> _YOUR GOAL_:
For this exercise, output the line holding "Switch to the" and all subsequent lines of the entries below, unchanged, up to and including the last.

> _SUPPLIED INFORMATION_:
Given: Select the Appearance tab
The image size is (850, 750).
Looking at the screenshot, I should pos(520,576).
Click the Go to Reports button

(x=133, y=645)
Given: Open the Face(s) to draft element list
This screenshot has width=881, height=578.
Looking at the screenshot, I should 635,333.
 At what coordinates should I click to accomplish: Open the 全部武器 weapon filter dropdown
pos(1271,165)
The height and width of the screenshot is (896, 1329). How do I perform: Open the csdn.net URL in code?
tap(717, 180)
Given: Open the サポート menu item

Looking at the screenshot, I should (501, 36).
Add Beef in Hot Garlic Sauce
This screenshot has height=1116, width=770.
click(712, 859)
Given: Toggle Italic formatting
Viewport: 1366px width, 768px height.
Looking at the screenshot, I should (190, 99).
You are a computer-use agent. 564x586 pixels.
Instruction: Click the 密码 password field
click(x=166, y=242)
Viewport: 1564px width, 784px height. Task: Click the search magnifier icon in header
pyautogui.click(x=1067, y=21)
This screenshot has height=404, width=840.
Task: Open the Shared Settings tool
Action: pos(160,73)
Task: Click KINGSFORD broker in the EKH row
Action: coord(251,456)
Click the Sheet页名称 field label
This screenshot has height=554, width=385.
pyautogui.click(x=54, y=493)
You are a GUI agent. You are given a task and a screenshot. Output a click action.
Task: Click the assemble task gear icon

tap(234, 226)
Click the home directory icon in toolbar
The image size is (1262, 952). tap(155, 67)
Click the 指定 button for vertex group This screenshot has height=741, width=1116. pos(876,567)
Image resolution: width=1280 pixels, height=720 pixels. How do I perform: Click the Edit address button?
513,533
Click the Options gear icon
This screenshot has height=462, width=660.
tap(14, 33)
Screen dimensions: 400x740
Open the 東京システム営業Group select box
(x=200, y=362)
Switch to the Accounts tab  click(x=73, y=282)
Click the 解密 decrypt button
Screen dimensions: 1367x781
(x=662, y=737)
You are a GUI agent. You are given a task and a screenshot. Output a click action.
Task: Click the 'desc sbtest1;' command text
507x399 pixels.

> _FINISHED TASK_:
Switch to the Accounts tab  click(x=73, y=282)
Click the 解密 decrypt button
Screen dimensions: 1367x781
(x=662, y=737)
You are a GUI agent. You are given a task and a screenshot. Output a click action.
Task: Click the 'desc sbtest1;' command text
507x399 pixels.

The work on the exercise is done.